Of course, the revolutionary war was no small matter! Again from Rupp' History of Berk and Lebanon counties (1844; page 311)
"During the revolutionary war of 1776, many residents of this place... took up arms in common with many of their fellow patriots... and were engaged in the battle of Trenton, New Jersey, Dec. 25, 1776, when the Hessians were routed with great slaughter and one thousand of them taken prisoners and not a few of them taken to Reading and to Lebanon, where they were confined in the old Lutheran Church in town and the Morovian Church below town."
The new arrivals seem to have been involved in commerce early. In 1751 Christian Wam()ffler was a signatory of a petition for a Tavern License by one Melker Keenor in York County, PA (The South Central Pennsylvania Genealogical Society, 1981). Jacob Wampler was considered a pioneer of Westmoreland County PA (Cushing, 1975).
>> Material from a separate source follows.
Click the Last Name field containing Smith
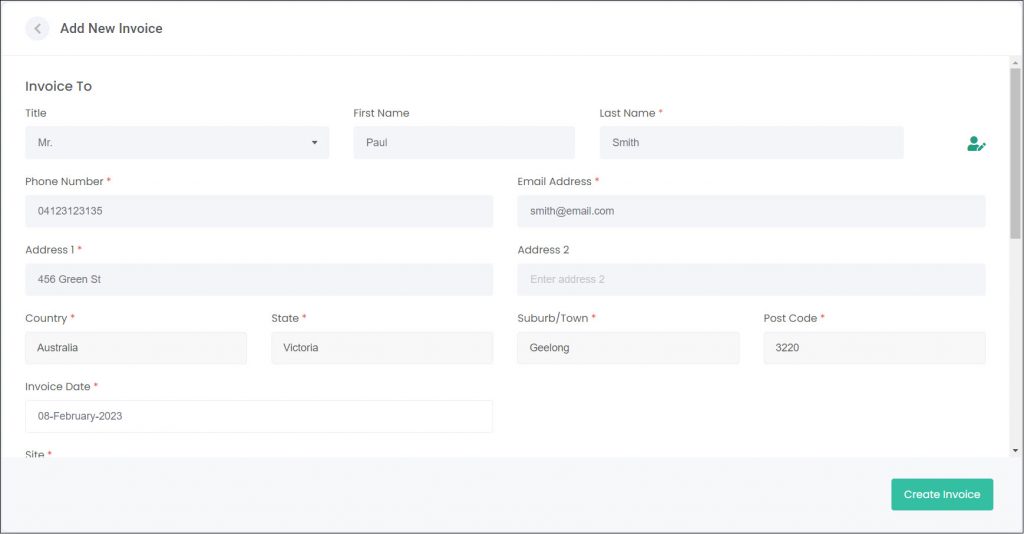The width and height of the screenshot is (1024, 534). [x=751, y=142]
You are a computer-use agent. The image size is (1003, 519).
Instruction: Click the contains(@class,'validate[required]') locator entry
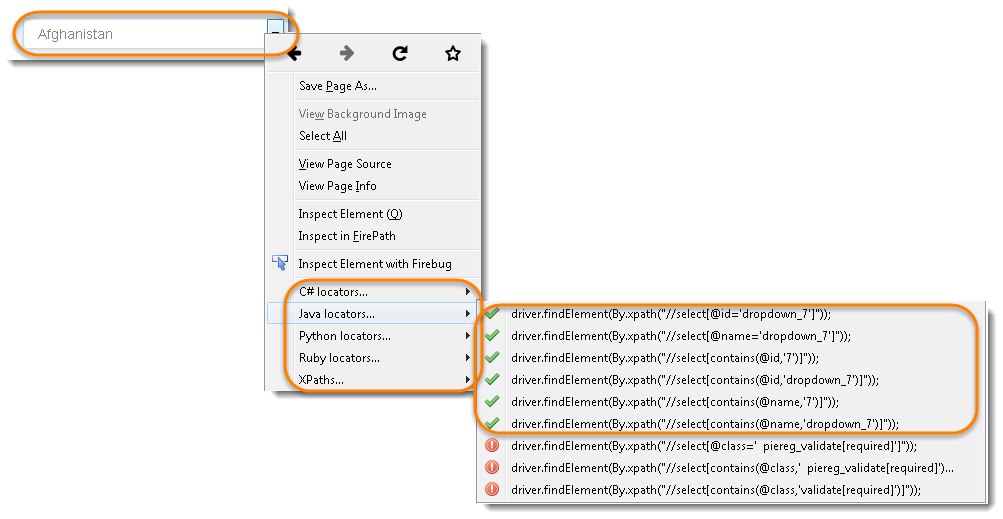714,490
His son Joseph built the first sawmill in McKeesport PA in 1828. The Wampler Tannery was built in Mechanicstown MD in 1810.
Sources:
The Brethren Encyclopedia (1984), The Brethren Encyclopedia, Inc., Philadelphia, PA. 3 Volumes.
T. Cushing (1975) "A Genealogical and Biographical History of Allegheny County, Pennsylvania," Genealogical Publishing Co., Inc., Baltimore, Md.
H. Egles (1898) "Notes and Queries," reprinted by the Genealogical Publishing Co., Baltimore, 1970.
H. Frank Eshleman (1917), "Historic Background and Annals of the Swiss and German Pioneer Settlers of Southeastern Pennsylvania," Genealogical Publishing Co., Inc., Baltimore.
James Owen Knauss, Jr. (1922), "Social Conditions among the Pennsylvania Germans in the Eighteenth Century, as Revealed in the German Newspapers Published in America," Pennsylvania German Society, The New Area Print Co., Lancaster, PA.
Oscar Kuhns (1971), "The German and Swiss Settlements of Colonial Pennsylvania", Gryphon Books, Ann Arobor, MI.
I. D. Rupp (1844) "History of the Counties of Berk and Lebanon: Containing a Brief Account of the Indians," G. Hills, Proprietor, Lancaster PA.
Fred Wampler (1980){fbw-1}, "Wampler Family History, 1701-1980," privately published, 708 Avenida Catellano, Santa Fe, NM 87501.
Fred Wampler (1986){fbw-2}, "Wampfler (Wampler) Family History, The 1500's- 1700's", privately published, 708 Avenida Catellano, Santa Fe, NM 87501.